While it was just myself, Jesus, and the beautiful golden fields, God reminded me that even though the gas tank in my car was full, I was running on empty.
I hadn’t taken a full day off in 26 days. On the first day of the month I moved into a new house and on the 2nd I started a third job and I had been going non-stop since then. I had evening commitments 4 days a week. I’d been working every weekend - even Sundays. The closest thing to a day off I had was on thanksgiving, when my workday consisted of editing a family session between hosting dinner and going to bed.
Part of me enjoys having a lot going on. Pursuing my career, building relationships, getting involved in community. But a bigger part of me was tired.
Tired. Stressed. Exhausted. Worn-out. I felt like I was driving home at 1 in the morning with my gas light on after working an 11 hour wedding. Every. Single. Day.
I was reminded of the verses in Matthew 11 where Jesus says:
“Are you tired? Worn out? Burned out on religion? Come to me. Get away with me and you’ll recover your life. I’ll show you how to take a real rest. Walk with me and work with me—watch how I do it. Learn the unforced rhythms of grace. I won’t lay anything heavy or ill-fitting on you. Keep company with me and you’ll learn to live freely and lightly.”
You’ll learn to live freely and lightly. I liked the sounds of that.
I always try to go to Christ daily to find that rest and to learn more about His grace. Whether it be reading a chapter of God's Word before bed, or just chatting with Jesus on my drive to work, it helps me through those days that never seem to end and puts my focus back on God. It’s necessary and it’s rewarding, but it's still missing something.
Two years ago, during the summer before I started college, a friend and I made a commitment with one another. We decided that we would not do homework on Sundays. We didn’t want to have the debate of if we should skip church to finish an assignment due the next day, or pass an opportunity to support a friend to study for an exam. We agreed that we would just get it all done on Saturday, and leave Sunday to God. We both knew our workloads would be intense, and we were right. It was really difficult some weeks. But it was also the best thing ever, because every single Sunday, we were able to find rest. God showed me how to take “real rest” and it was awesome.
Somehow this fall I started to overlook my Sundays.
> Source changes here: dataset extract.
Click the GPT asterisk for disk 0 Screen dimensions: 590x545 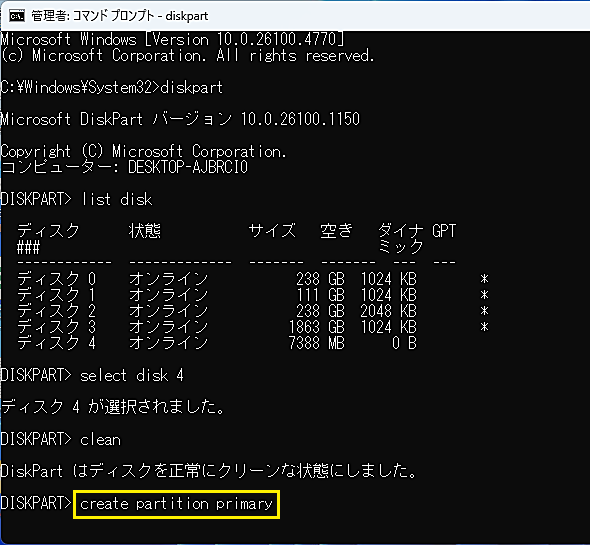[x=485, y=279]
Those evenings turned from a time formerly devoted to God into hours I regarded as wasted if they weren’t used to catch up on e-mails or finish up editing a session from the week before. But recently God has reminded me of what He said in Exodus,
“Observe the Sabbath day, to keep it holy. Work six days and do everything you need to do. But the seventh day is a Sabbath to God, your God. Don’t do any work.”
Sometimes I need to work on Sundays. The Sunday after that wedding I was speaking at a church. The week before that I was hosting a youth retreat. It happens. But I don’t think it always needs to be Sundays that are my Sabbath. It can be any day of the week, I just need to have one. Last year Sundays worked well. During the summer, Saturdays are typically my day off. Now that I have two busy jobs it’s hard to pick a specific day that consistently works to take off each week. But I can, at the beginning of each week, select a day on which I will do no work. A day that I will devote to rest, both physically, mentally, and spiritually.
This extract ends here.